=== Begin Enclosure ===

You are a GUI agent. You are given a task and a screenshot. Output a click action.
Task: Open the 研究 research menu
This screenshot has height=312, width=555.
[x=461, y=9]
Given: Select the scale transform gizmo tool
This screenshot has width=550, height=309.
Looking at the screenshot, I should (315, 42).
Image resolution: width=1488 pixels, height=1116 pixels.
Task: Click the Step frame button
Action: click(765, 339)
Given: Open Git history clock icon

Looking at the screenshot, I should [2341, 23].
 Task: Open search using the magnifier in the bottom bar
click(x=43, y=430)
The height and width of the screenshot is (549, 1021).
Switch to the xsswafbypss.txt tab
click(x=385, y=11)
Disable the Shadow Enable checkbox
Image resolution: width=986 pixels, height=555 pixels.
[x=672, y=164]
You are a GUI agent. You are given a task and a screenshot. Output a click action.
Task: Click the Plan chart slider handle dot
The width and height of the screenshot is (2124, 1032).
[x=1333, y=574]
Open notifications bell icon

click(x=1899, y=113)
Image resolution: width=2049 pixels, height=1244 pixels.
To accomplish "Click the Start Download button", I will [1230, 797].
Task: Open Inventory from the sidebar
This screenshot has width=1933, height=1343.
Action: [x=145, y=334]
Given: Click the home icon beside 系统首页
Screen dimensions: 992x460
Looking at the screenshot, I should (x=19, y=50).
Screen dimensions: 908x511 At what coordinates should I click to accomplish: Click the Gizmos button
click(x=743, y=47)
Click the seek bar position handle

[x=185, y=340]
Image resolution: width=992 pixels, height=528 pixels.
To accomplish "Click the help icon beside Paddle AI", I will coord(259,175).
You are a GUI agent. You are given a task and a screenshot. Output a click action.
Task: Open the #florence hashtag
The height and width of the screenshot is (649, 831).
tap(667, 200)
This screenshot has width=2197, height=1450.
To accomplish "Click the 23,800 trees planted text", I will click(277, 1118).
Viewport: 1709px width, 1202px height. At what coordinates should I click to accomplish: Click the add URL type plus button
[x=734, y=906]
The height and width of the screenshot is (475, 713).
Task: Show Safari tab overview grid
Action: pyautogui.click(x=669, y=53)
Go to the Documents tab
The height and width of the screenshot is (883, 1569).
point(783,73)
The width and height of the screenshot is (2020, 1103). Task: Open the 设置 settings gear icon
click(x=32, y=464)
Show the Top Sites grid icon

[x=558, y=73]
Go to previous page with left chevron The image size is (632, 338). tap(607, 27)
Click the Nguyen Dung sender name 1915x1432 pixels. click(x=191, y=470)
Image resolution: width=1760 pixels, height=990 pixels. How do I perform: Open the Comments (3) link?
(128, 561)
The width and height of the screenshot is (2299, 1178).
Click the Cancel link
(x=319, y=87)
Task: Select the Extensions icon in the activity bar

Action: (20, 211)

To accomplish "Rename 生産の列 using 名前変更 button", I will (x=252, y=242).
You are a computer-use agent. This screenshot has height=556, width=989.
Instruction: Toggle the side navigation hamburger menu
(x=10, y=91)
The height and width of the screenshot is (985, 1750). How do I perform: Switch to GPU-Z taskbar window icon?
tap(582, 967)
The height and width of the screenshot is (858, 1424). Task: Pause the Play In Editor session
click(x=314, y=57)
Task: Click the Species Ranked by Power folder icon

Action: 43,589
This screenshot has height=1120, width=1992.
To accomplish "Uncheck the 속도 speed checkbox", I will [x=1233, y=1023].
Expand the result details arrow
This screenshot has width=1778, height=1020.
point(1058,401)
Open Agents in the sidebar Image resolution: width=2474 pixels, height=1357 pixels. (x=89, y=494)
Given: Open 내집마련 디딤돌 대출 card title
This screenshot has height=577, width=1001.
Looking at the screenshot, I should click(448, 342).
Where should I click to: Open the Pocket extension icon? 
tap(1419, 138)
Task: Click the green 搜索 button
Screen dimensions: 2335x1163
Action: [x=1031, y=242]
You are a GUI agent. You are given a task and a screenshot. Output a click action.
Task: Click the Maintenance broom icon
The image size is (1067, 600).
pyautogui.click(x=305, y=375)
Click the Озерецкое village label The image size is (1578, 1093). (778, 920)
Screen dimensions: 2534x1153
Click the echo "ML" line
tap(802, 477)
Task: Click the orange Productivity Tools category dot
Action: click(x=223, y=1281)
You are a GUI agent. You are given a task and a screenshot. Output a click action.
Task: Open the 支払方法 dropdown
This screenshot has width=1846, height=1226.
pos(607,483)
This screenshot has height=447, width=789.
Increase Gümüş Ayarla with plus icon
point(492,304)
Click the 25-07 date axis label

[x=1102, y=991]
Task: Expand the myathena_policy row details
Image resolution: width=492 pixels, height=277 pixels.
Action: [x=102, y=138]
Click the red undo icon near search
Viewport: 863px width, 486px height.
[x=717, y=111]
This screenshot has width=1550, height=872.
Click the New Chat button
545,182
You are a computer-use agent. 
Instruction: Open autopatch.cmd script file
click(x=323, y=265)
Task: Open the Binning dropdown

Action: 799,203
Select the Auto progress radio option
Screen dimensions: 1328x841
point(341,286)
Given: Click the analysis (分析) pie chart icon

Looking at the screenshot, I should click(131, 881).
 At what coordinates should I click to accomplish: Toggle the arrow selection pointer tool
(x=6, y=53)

=== End Enclosure ===

*EXERCISE INSTRUCTIONS*
Extract the lines of the preceding material that run from the line with "Disable the Shadow Enable checkbox" through the line with "Task: Open Inventory from the sidebar", inclusive, reproducing them exactly and adding nothing.

*TASK RESPONSE*
Disable the Shadow Enable checkbox
Image resolution: width=986 pixels, height=555 pixels.
[x=672, y=164]
You are a GUI agent. You are given a task and a screenshot. Output a click action.
Task: Click the Plan chart slider handle dot
The width and height of the screenshot is (2124, 1032).
[x=1333, y=574]
Open notifications bell icon

click(x=1899, y=113)
Image resolution: width=2049 pixels, height=1244 pixels.
To accomplish "Click the Start Download button", I will [1230, 797].
Task: Open Inventory from the sidebar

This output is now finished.